A notable insight from the paper is the differential efficiency of pretraining and finetuning to acquire FIM capabilities:

Pretraining: Embedding FIM capability during pretraining is computationally efficient and retains the model's left-to-right generation capabilities.
Finetuning: Retrofitting FIM capability through finetuning requires substantial additional compute resources without achieving the same level of performance as models trained with FIM from scratch.
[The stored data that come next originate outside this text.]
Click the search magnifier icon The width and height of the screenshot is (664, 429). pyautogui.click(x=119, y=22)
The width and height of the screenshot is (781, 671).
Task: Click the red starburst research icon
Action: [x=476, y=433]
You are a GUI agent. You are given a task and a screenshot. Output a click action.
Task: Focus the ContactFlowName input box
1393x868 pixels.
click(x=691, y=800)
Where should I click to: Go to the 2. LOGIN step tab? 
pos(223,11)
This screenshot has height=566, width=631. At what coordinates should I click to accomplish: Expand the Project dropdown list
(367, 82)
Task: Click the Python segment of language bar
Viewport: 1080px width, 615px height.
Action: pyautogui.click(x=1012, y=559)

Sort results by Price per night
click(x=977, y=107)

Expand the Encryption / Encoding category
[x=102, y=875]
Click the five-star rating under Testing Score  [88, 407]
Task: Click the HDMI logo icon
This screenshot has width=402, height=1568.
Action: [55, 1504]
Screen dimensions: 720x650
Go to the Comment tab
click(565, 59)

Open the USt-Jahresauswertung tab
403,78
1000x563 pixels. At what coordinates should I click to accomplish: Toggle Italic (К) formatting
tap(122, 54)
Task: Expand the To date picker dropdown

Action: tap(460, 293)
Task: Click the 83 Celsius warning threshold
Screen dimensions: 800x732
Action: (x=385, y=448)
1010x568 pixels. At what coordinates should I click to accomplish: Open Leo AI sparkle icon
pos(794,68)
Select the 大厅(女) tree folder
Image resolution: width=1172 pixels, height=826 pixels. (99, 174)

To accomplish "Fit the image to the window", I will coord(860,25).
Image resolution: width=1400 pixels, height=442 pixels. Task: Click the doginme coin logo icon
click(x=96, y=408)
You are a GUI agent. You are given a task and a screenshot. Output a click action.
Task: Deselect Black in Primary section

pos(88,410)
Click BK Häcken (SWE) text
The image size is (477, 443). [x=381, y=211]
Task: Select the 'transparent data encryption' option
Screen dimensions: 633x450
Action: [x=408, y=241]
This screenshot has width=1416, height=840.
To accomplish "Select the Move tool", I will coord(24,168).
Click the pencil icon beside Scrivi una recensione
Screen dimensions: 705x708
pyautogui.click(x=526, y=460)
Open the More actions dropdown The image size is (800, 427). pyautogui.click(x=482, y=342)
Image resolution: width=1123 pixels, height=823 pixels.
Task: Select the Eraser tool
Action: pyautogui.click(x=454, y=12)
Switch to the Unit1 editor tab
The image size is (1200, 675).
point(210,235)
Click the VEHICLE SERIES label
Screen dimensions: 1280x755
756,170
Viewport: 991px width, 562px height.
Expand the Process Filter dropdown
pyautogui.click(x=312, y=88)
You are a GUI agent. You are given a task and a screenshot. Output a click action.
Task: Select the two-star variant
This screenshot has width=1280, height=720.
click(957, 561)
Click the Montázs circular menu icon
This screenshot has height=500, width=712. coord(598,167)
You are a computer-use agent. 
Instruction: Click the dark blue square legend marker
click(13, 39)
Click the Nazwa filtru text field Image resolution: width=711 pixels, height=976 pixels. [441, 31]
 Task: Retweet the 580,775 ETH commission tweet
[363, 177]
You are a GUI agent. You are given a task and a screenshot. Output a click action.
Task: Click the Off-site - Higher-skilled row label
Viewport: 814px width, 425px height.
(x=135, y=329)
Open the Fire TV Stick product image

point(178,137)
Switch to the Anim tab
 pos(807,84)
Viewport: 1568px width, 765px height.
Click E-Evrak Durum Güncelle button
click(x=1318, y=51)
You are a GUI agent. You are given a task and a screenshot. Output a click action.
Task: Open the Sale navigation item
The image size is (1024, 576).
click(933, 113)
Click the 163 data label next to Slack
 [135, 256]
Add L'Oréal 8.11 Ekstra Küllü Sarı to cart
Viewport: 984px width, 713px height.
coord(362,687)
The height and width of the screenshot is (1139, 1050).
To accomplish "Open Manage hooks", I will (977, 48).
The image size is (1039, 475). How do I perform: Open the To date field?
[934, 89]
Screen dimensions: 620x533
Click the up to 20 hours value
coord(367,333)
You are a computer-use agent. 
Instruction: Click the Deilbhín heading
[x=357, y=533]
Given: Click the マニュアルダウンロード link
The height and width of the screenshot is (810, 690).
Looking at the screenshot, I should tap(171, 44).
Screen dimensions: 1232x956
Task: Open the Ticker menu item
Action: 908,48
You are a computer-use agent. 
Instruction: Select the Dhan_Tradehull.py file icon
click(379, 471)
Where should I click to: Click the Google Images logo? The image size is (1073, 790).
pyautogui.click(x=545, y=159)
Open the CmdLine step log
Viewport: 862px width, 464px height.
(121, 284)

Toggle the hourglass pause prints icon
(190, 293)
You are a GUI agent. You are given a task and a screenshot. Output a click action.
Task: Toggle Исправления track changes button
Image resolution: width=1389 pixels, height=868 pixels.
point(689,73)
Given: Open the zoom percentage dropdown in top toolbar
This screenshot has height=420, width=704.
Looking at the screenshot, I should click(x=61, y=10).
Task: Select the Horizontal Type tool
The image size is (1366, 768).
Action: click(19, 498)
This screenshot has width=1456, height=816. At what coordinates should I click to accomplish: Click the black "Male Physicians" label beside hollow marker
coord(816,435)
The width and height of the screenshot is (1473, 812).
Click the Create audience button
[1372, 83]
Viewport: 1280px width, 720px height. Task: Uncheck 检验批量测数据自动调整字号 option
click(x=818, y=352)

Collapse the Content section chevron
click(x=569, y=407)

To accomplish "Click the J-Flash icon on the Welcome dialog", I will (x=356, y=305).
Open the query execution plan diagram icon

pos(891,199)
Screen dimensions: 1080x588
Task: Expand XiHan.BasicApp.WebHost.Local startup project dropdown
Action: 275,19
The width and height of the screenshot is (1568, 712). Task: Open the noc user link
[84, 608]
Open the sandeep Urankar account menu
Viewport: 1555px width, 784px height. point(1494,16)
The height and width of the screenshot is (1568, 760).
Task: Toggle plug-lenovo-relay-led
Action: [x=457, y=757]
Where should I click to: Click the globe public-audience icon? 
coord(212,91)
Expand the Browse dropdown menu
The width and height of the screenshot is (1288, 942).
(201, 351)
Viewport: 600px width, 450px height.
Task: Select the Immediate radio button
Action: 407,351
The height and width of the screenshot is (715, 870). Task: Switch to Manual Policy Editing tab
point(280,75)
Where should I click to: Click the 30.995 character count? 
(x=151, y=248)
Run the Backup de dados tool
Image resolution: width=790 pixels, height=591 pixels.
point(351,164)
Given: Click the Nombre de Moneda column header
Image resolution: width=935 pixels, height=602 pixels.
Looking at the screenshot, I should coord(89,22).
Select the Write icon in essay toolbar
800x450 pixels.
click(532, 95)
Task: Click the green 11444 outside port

Practical and Theoretical Implications

Practical Implications

Training Efficiency: The FIM-for-free property suggests that training future LLMs should routinely incorporate a mixture of left-to-right and FIM-transformed data to enhance their versatility without extra cost.
Robust Performance: Using randomly selected spans, particularly at the character level, introduces robustness, enabling these models to handle real-world scenarios where infill regions do not align neatly with token boundaries.

Theoretical Implications

Attention Mechanisms: The research highlights the importance of understanding how different attention patterns (enabled by the autoregressive nature of infilling) affect the learning dynamics of LLMs.
Bidirectional Context Utilization: FIM training implicitly allows models to leverage future context, an attribute generally absent in canonical left-to-right generators, indicating avenues for architectural adaptations.

Future Directions

The paper proposes several future directions:

Enhanced Span Selection: Leveraging semantically meaningful spans could further improve infilling performance.
Steerable Generation: Techniques like Reinforcement Learning from human feedback and instruction-following could align the model's outputs more closely with user intent.
Multiple Infilling Slots: Investigating how models can handle multiple infilling regions within a single context could broaden application scenarios.
Evaluation and Real-World Applications: Developing benchmarks that better simulate real-world infilling tasks, particularly for natural language, remains crucial.

Conclusion

This paper establishes autoregressive models as efficient generators for diverse text completion tasks, including infilling. The FIM-for-free property offers a compelling argument for adopting FIM training as a new standard, ensuring that LLMs are equipped with versatile capabilities without sacrificing traditional performance metrics. The findings and methodologies provided pave the way for future exploration and operational deployment of more adaptable and robust LLMs.